Bush to Nominate NEA's Gioia for Second Term as Chairman

by Staff
10.6.06

The Associate Press reported on September 28 that President Bush plans to renominate Dana Gioia for a second term as chairman of the National Endowment for the Arts (NEA). Gioia took office in 2003, succeeding Michael P. Hammond, who died seven days after assuming his duties in 2002. The NEA, which is “dedicated to supporting excellence in the arts, both new and established; bringing the arts to all Americans; and providing leadership in arts education,” has a budget of approximately $125 million.

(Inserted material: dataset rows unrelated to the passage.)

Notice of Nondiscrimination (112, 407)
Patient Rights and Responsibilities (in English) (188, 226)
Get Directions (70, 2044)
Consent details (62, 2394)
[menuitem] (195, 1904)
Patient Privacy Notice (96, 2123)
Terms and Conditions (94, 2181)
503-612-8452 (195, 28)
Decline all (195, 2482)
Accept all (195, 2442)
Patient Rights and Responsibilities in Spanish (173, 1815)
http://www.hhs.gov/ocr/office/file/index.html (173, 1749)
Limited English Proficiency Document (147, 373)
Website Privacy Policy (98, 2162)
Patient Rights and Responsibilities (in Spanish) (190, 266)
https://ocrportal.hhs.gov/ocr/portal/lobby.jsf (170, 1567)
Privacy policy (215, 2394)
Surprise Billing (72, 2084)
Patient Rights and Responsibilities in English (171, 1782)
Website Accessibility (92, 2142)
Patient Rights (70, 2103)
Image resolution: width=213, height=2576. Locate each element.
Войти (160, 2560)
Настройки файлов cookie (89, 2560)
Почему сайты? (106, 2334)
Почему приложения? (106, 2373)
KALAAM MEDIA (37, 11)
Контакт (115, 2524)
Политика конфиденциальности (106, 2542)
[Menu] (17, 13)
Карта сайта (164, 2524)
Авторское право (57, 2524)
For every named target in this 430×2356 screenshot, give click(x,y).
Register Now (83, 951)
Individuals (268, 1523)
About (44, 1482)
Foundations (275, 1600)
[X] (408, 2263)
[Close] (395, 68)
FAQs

Gioia, who has a BA and an MBA from Stanford University and an MA in Comparative Literature from Harvard University, worked at the General Foods Corporation for fifteen years before becoming a full-time writer. His poetry and criticism has appeared in the New Yorker, the Atlantic Monthly, the Washington Post Book World, and the New York Times Book Review; and his books include the poetry collections Interrogations at Noon (Graywolf, 2001), The Gods of Winter (Graywolf, 1991), and Daily Horoscope (Graywolf, 1986), and the essay collection, Can Poetry Matter?: Essays on Poetry and American Culture (Graywolf, 1992). He is the NEA’s ninth chairman, and the first poet—and the first Californian—to head the Washington, D.C.-based agency.